Dlatego też dziś będzie mini-recenzja Listów Do M.
W mediach głośno o tym filmie już od połowy października.

Bardzo ciekawa byłam, czy i tym razem reklamują film na wyrost, więc wyciągnęłam rodziców (z powodu braku lepszej alternatywy) do kina, żeby się przekonać. I wiecie co? Nie przesadzili z zapowiedziami.
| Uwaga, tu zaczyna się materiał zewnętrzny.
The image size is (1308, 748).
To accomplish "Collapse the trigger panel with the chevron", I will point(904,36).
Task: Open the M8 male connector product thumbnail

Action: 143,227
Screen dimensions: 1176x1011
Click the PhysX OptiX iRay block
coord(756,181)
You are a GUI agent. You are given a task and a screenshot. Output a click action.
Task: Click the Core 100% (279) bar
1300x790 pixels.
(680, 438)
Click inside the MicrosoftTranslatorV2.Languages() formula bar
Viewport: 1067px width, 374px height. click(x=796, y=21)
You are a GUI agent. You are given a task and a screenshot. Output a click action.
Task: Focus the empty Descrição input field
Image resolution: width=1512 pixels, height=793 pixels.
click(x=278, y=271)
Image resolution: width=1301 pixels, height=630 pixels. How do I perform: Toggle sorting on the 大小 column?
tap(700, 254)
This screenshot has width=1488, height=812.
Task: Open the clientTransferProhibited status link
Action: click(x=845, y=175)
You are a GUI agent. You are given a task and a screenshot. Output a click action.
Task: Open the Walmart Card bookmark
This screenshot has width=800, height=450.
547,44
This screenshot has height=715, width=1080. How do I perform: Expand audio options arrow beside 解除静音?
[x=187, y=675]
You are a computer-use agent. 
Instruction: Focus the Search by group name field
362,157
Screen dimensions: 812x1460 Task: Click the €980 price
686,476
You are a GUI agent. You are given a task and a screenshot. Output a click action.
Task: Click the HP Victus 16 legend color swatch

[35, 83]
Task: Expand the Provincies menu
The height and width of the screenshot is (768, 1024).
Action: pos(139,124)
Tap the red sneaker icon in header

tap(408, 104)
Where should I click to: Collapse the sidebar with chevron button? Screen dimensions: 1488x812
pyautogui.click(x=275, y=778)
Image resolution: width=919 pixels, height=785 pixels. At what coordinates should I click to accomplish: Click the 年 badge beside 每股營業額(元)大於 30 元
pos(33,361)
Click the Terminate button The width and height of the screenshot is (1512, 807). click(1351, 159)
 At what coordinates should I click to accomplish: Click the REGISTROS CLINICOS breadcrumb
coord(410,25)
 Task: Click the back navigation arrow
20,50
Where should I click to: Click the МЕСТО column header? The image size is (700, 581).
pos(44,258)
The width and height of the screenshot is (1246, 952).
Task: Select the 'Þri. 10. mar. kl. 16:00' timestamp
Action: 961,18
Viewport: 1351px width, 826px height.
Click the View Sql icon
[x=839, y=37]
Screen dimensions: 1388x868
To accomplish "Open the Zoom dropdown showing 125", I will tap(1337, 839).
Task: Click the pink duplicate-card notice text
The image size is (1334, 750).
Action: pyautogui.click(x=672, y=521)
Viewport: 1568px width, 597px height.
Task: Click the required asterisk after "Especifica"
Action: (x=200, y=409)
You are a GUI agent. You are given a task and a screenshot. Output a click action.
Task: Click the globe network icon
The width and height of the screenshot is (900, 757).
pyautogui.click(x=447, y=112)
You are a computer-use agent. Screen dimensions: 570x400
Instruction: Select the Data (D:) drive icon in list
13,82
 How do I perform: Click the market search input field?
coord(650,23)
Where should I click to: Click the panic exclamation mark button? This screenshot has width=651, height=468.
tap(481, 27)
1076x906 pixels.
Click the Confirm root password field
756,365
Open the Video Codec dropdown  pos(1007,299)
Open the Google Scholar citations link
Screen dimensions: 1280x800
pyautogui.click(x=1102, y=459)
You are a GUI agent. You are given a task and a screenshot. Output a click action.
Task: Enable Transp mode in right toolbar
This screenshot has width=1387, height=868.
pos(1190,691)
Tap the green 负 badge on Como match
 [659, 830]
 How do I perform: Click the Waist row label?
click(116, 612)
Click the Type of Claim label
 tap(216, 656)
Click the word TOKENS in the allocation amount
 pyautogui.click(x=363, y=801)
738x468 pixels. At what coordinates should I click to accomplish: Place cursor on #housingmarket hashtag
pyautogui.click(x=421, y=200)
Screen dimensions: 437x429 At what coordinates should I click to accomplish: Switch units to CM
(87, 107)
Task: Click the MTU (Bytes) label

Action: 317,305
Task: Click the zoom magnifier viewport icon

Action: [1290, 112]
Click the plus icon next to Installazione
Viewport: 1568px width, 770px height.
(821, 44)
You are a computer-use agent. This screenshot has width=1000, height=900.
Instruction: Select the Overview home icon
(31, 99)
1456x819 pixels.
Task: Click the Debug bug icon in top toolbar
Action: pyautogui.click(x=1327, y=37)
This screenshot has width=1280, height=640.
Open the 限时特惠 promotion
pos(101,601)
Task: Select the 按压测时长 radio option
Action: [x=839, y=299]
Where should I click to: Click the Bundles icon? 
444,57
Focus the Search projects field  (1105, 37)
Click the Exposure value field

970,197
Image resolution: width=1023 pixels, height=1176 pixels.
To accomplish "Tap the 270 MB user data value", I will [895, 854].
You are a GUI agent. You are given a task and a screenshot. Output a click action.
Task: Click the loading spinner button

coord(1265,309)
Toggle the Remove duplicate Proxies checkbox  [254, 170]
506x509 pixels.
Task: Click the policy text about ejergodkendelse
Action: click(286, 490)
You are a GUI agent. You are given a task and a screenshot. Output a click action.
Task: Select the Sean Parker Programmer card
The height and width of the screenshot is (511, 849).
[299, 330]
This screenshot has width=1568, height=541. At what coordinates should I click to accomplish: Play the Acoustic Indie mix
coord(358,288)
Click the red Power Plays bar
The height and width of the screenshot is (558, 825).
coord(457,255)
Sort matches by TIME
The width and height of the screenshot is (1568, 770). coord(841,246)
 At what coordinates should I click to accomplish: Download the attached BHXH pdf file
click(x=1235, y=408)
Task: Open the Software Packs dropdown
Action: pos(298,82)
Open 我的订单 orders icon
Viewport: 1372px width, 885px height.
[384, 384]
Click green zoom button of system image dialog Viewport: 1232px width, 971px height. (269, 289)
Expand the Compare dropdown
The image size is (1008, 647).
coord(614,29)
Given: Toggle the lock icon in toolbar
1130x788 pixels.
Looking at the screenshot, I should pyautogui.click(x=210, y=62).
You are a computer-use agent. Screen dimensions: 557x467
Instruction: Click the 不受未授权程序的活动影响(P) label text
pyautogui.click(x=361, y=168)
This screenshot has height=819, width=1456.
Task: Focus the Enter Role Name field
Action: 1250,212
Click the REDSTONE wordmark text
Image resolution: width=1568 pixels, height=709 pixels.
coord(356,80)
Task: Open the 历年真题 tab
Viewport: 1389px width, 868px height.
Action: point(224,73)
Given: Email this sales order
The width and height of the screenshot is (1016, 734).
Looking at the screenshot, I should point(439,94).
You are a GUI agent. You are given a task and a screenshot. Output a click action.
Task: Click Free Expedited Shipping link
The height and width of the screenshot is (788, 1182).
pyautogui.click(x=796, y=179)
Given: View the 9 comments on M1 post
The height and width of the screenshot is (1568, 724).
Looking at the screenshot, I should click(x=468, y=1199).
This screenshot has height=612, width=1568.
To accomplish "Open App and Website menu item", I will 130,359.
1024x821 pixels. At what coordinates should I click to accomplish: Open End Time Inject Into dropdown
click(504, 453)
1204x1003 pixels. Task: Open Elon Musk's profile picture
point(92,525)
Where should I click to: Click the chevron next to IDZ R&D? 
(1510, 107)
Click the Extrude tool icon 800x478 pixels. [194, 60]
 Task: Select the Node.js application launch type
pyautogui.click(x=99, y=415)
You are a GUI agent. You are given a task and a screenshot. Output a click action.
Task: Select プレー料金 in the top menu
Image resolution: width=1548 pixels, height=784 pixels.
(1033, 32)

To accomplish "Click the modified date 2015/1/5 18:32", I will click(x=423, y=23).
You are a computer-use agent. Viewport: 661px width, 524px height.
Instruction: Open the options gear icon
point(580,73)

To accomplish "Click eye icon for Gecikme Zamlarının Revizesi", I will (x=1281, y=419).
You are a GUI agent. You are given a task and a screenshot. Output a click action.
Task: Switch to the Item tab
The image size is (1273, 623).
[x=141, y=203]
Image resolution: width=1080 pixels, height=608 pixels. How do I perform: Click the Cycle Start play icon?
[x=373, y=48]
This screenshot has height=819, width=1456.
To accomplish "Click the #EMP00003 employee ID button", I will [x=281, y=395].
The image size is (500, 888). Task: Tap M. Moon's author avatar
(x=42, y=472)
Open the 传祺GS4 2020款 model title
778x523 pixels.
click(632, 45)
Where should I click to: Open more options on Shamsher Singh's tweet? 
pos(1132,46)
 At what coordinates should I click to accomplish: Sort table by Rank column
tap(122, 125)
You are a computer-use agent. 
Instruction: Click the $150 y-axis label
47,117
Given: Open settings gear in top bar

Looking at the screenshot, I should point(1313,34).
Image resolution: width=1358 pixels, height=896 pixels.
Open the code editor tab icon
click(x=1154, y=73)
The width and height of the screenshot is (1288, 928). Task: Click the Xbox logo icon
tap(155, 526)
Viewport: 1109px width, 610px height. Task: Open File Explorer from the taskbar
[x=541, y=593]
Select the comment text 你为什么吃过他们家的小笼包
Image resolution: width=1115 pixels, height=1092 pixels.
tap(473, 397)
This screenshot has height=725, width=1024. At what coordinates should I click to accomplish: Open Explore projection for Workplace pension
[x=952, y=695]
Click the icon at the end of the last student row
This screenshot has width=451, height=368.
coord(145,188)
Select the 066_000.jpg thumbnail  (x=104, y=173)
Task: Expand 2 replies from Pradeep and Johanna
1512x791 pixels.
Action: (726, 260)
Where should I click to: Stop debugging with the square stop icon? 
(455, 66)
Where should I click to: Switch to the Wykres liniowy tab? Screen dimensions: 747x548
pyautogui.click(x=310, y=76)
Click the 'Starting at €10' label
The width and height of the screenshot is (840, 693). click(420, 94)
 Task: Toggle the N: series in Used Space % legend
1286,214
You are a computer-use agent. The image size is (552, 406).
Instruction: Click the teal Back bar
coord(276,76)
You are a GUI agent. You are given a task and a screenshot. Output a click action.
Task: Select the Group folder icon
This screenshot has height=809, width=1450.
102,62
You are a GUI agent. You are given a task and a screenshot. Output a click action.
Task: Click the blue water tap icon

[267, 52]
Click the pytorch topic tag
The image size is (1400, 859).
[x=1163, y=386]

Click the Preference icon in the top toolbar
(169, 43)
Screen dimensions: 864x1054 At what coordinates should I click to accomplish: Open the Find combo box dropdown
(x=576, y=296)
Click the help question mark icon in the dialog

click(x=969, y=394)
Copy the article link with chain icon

To naprawdę sympatyczna, ciepła i dobra komedia romantyczna z rozczulającą nutką. W czterech słowach określiłabym ją jako „takie polskie Love Actually”.
O ile do tej pory zgadzałam się ze stwierdzeniem, że ze wszystkich filmowych gatunków, najgorzej Polakom wychodzą komedie romantyczne, o tyle teraz murę staję za każdym, kto napisał, że to dobry film.
Film dobry w kontekście KOMEDII ROMANTYCZNEJ. Na święta. Nie mylmy tego z ambitnym i fantastycznym filmem, który zgarnia wszelkie prestiżowe nagrody i dosłownie zapiera dech w piersiach. Bo Listy Do M sprzedają same banały. Może są nawet nieco przekoloryzowane i tandetne. Nie wnoszą nic odkrywczego, nic nowego. A jednak przyjemnie się ogląda. Bo przecież właśnie tego potrzebujemy na święta: ładnie zapakowanych, ciepłych, zabawnych i rozczulających banałów, które sprawią, że zrobi nam się cieplej na sercu. Taka ładna bajka o tym, jak bardzo magiczna może być gwiazdka. Dzięki różnorodności wątków i bohaterów film nie przynudza, a dzięki trafnie dobranym aktorom, jest też dobrze zagrany. Można się i uśmiać i popłakać. Jeśli jeszcze nie widzieliście, a macie ochotę na przyjemną, świąteczną komedię romantyczną – polecam!
A jeśli macie własne zdanie lub chcecie podyskutować o polskich filmach – komentujcie, z miłą chęcią poczytam (i odpowiem!). Dyskusja tym bardziej mile widziana, że rozważam napisanie subiektywnego posta o polskim kinie i bardzo ciekawa jestem jak inni je dzisiaj postrzegają.